## Exercise task
Pick out each line in the records below that contains the word "Click", and copy those lines.

## Records for locating described items

★ ★ ★ ★ ★ ★ ★

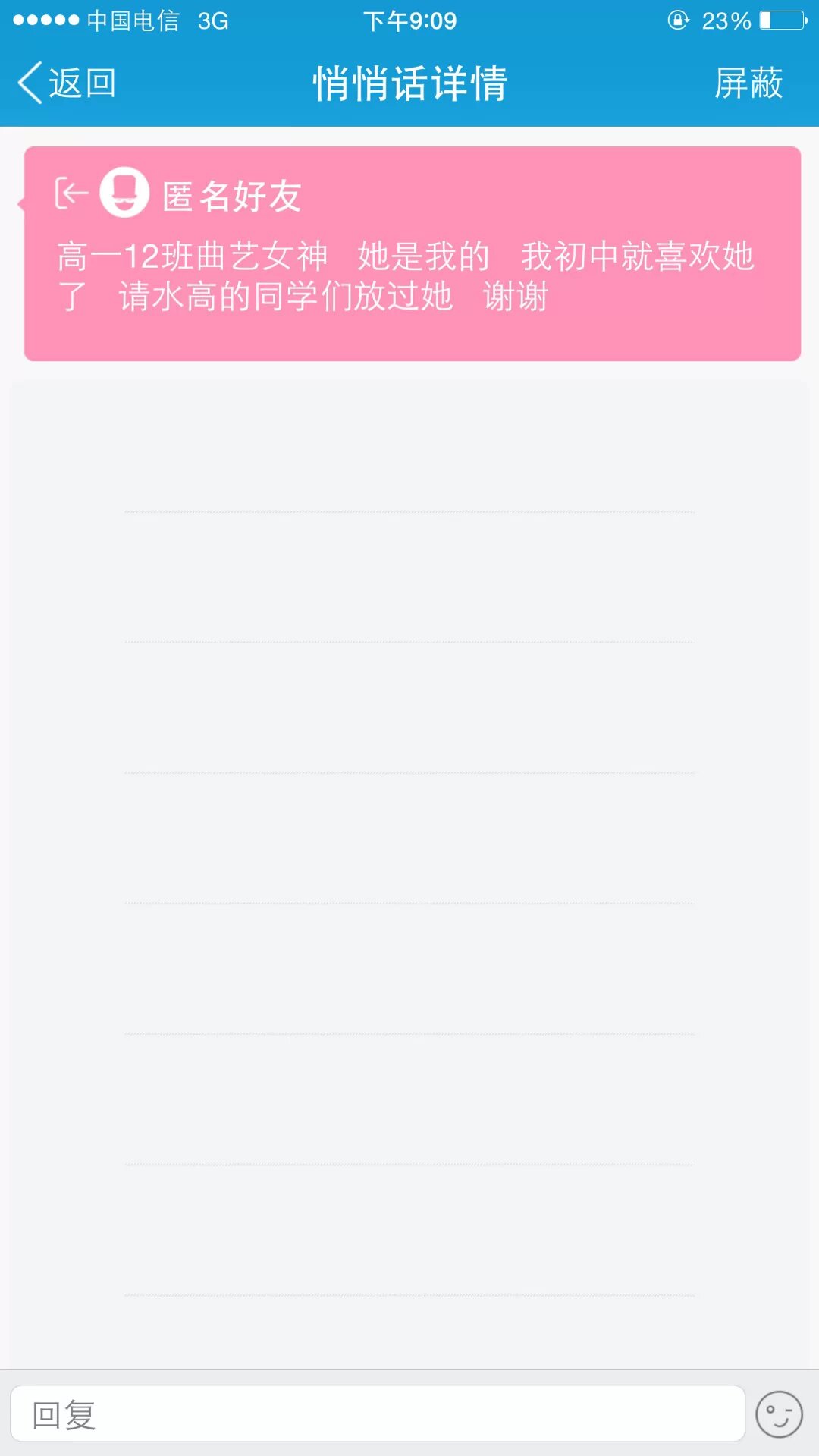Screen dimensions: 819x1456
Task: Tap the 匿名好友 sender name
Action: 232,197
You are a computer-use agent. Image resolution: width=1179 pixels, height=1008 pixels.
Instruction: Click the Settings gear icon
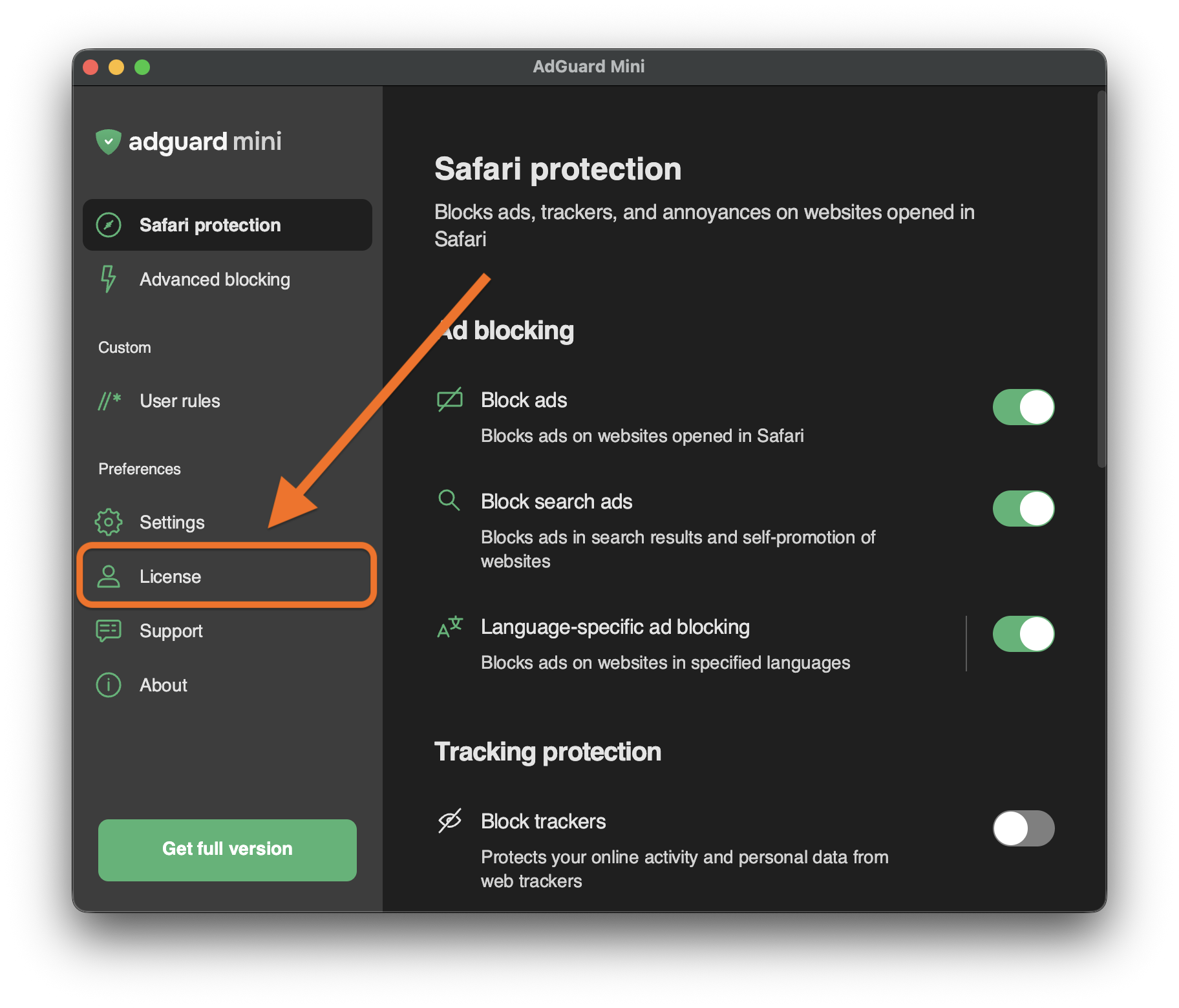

★ ★ ★ ★ ★ ★ ★

## Task answer
Instruction: Click the Settings gear icon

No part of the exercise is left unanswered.